Per contrastare l’aumento dei prezzi normalmente si usa lo strumento del tasso di sconto, cioè il prezzo della moneta stabilito dalla Banca centrale. L’idea è la seguente: se la moneta è più cara, gli investimenti (e in parte i consumi) tenderanno a diminuire, generando così un rallentamento della domanda, che progressivamente si allineerà all’offerta. Ma non sempre tutto funziona come previsto dalla teoria, perché molte variabili entrano in gioco. Oggi l’inflazione in Svizzera sembra una battaglia vinta; infatti, l’ultimo dato parla di una variazione dei prezzi dell’1,7%. Ma la prudenza è d’obbligo. Questo dato positivo è in gran parte imputabile alla forza della nostra moneta che, rivalutandosi, fa abbassare il prezzo dei beni importati, ma fa anche aumentare il prezzo delle nostre esportazioni. Per ora non sembrano esserci ripercussioni negative da questo lato, ma in futuro le aziende esportatrici potrebbero essere penalizzate.
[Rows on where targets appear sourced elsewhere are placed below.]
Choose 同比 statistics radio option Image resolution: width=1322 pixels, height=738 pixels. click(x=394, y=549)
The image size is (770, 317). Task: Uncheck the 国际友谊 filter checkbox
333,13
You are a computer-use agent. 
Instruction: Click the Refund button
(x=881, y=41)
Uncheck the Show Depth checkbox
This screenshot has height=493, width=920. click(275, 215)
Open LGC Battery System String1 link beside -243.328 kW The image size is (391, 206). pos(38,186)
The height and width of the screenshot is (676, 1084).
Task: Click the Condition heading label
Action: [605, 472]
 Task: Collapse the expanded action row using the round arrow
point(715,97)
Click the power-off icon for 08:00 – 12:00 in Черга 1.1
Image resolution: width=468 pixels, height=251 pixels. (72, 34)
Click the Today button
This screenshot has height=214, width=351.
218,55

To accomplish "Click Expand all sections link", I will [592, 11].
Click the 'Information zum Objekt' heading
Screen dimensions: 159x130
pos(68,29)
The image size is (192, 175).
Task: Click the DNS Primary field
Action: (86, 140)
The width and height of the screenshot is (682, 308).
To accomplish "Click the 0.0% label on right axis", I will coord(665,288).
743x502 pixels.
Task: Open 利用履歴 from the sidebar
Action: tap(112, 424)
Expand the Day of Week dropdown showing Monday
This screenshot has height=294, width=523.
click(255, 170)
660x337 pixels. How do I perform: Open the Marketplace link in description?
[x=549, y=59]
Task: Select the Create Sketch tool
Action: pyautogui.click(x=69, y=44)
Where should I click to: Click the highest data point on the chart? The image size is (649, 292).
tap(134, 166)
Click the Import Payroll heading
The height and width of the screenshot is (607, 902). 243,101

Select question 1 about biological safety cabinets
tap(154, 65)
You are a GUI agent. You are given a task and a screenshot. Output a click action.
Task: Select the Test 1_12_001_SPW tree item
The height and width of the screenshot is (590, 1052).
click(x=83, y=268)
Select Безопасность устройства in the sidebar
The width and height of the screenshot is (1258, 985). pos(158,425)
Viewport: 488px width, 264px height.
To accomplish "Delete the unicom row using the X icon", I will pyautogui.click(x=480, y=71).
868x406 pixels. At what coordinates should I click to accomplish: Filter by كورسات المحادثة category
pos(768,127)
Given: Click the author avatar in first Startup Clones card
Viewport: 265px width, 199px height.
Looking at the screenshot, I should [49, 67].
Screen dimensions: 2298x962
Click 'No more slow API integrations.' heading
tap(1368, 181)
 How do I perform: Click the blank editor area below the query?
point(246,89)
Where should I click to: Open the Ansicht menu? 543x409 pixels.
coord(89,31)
Le conseguenze negative dell’inflazione si manifestano però soprattutto nella vita di tutti i giorni. In primo luogo perché quando i prezzi aumentano, difficilmente i salari aumentano nella stessa misura e quindi si assiste a una progressiva perdita di potere d’acquisto che, se da un lato contribuisce a diminuire la domanda, dall’altro mette in serie difficoltà i nuclei familiari con un reddito contenuto, compreso quello della famosa classe media.

L’aumento del costo della moneta comporta poi un aumento degli altri tassi di interesse. Nel nostro Paese la maggior parte delle ipoteche sono a tasso fisso, ma al momento del rinnovo molti proprietari di immobili potrebbero trovarsi in serie difficoltà, mentre coloro che sono in affitto sono già confrontati con un aumento delle pigioni.

Teoricamente bisognerebbe considerare il tasso reale. Se il tasso di inflazione è del 2% e i tassi ipotecari a 5 anni sono del 3%, il tasso reale è dell’1%, addirittura inferiore a quando era attorno all’1,5% ma con un tasso di sconto negativo. Ma nella pratica le cose sono più complicate soprattutto se non c’è l’adeguamento al rincaro dei salari.

Nella realtà, in presenza di inflazione, gli unici a guadagnarci sono coloro che hanno dei debiti (il valore del debito diminuisce) e, come detto sopra, coloro che sono in grado di speculare sull’andamento dei prezzi.

L’unica strada per contrastare buona parte dell’inflazione sarebbe una conclusione immediata della guerra (o delle guerre), ma se guardiamo ai dati sulle spese militari, abbiamo ben poco da sperare su questo lato: pochi faranno affari d’oro, molti moriranno, e moltissimi faranno fatica a far quadrare i bilanci a fine mese.